● **What is needed**:
Answer these questions from the abstract below:
(a) From what do planetary systems inherit their element and isotope abundance vectors?
(b) By what does the Material Potential Scale rank planetary systems?
(c) How many levels does the discrete MPS classification have?

● **Extract**:
Cosmic Resource Inequality: Elemental Inheritance, the Material Potential Scale, and Technological Opportunity in Planetary Systems

Johan E Romero

Abstract

Astrobiology and exoplanet science usually treat stellar luminosity, orbital distance, planet size, and atmospheric observables as first-order boundary conditions for habitability. A parallel boundary condition is chemical: planetary systems inherit element and isotope abundance vectors from their natal molecular clouds, which were enriched by previous stellar generations, supernovae, asymptotic giant branch stars, compact-object mergers, and other nucleosynthetic events. This paper develops cosmic elemental inheritance (CEI) and cosmic resource inequality (CRI) as a framework for studying how star-to-star variation in refractory, volatile, bioessential, siderophile, lithophile, radiogenic, and high-\(Z\) elements can influence planetary interiors, surface environments, long-term habitability, and the material opportunity space available to technological civilizations. The paper introduces a Kardashev-like but composition-based classification, the Material Potential Scale (MPS), which ranks planetary systems by the estimated accessibility of material resource classes rather than by the energy already consumed by a civilization. The MPS is not proposed as a deterministic measure of intelligence or social development. It is a resource-envelope metric: a way to ask whether a planetary system supplies the accessible materials required for biochemistry, geodynamics, metallurgy, electronics, nuclear power, long-duration space systems, and, as a speculative boundary case, exotic nuclear resources. We define a continuous accessible-inventory formalism, a vector of functional domain scores, and a discrete six-level MPS classification. The framework builds on established results linking host-star abundances to rocky-planet composition, galactic chemical evolution to planet properties, r-process enrichment to actinide inventories, and radiogenic heat to planetary dynamos and geodynamics. We propose falsifiable tests using stellar abundance catalogs, polluted white dwarfs, exoplanet mass-radius demographics, stellar age and Galactic-population information, Eu/Th/U proxies, and models of planetary thermal and geochemical evolution. CRI and MPS should be treated as measurable dimensions of planetary and technosignature studies, complementary to the circumstellar habitable zone, the galactic habitable zone, and energy-based Kardashev classifications.

● **Data for analysis**:
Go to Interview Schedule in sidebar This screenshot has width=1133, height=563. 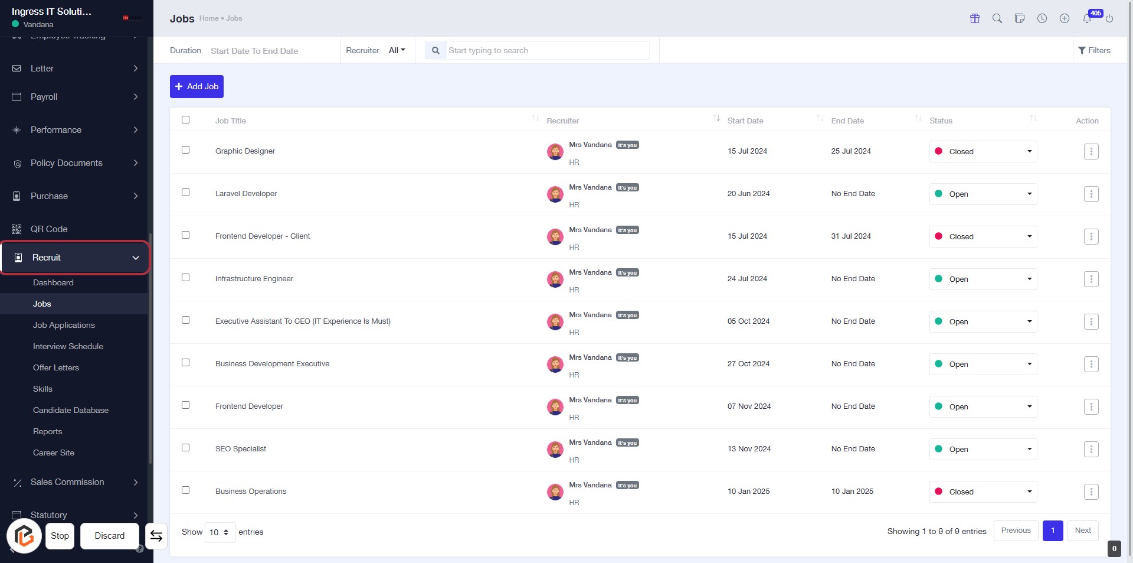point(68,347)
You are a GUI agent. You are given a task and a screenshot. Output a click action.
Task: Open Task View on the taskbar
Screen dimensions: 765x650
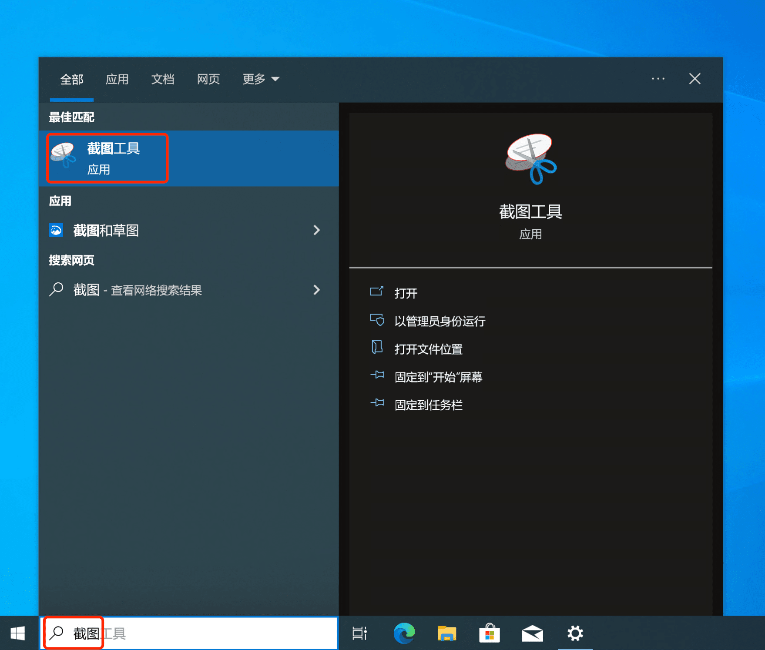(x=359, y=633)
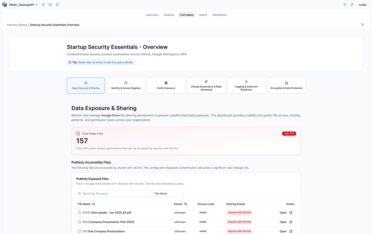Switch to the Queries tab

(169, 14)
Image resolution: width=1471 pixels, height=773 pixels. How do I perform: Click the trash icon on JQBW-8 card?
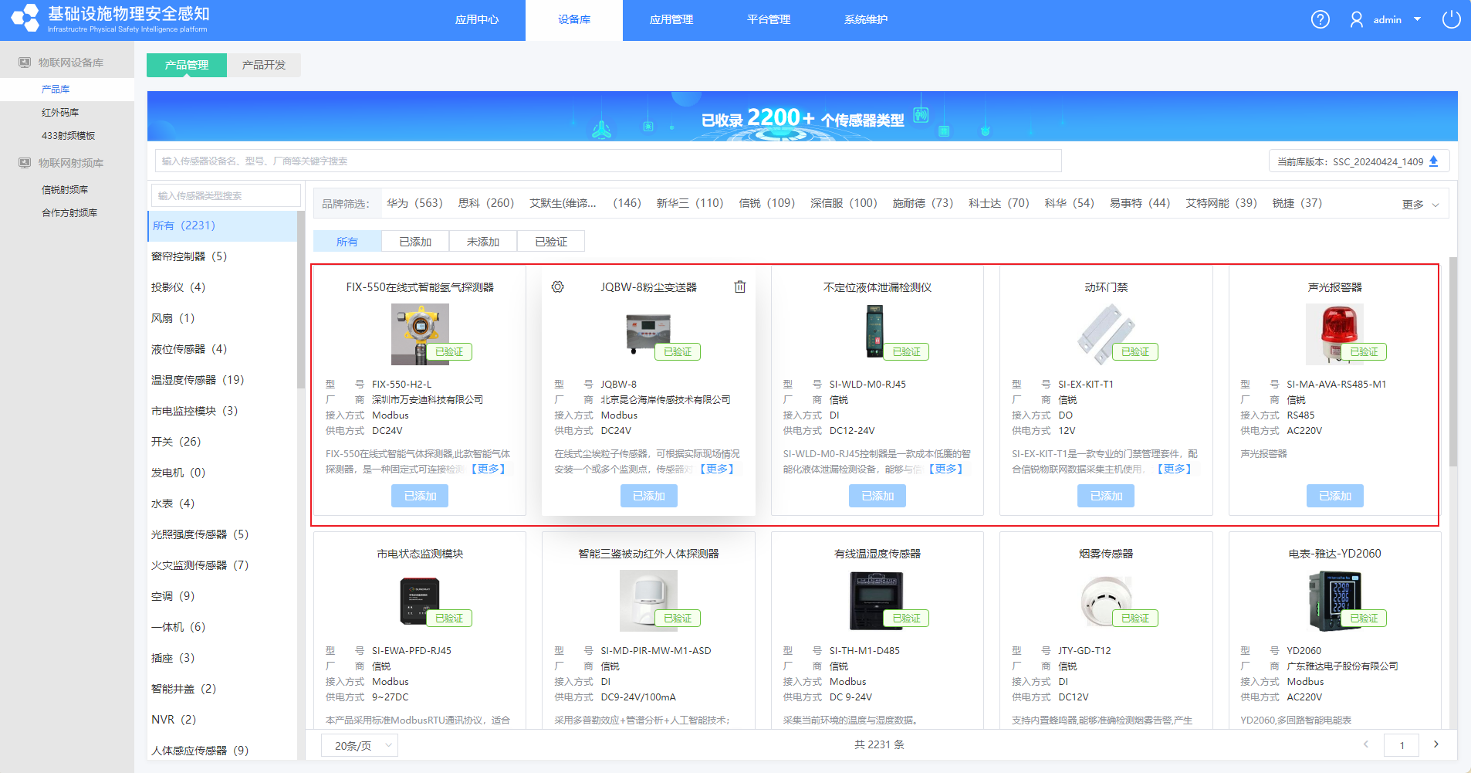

● **Expected answer**:
(a) From their natal molecular clouds.
(b) By the estimated accessibility of material resource classes, rather than by the energy already consumed by a civilization.
(c) Six.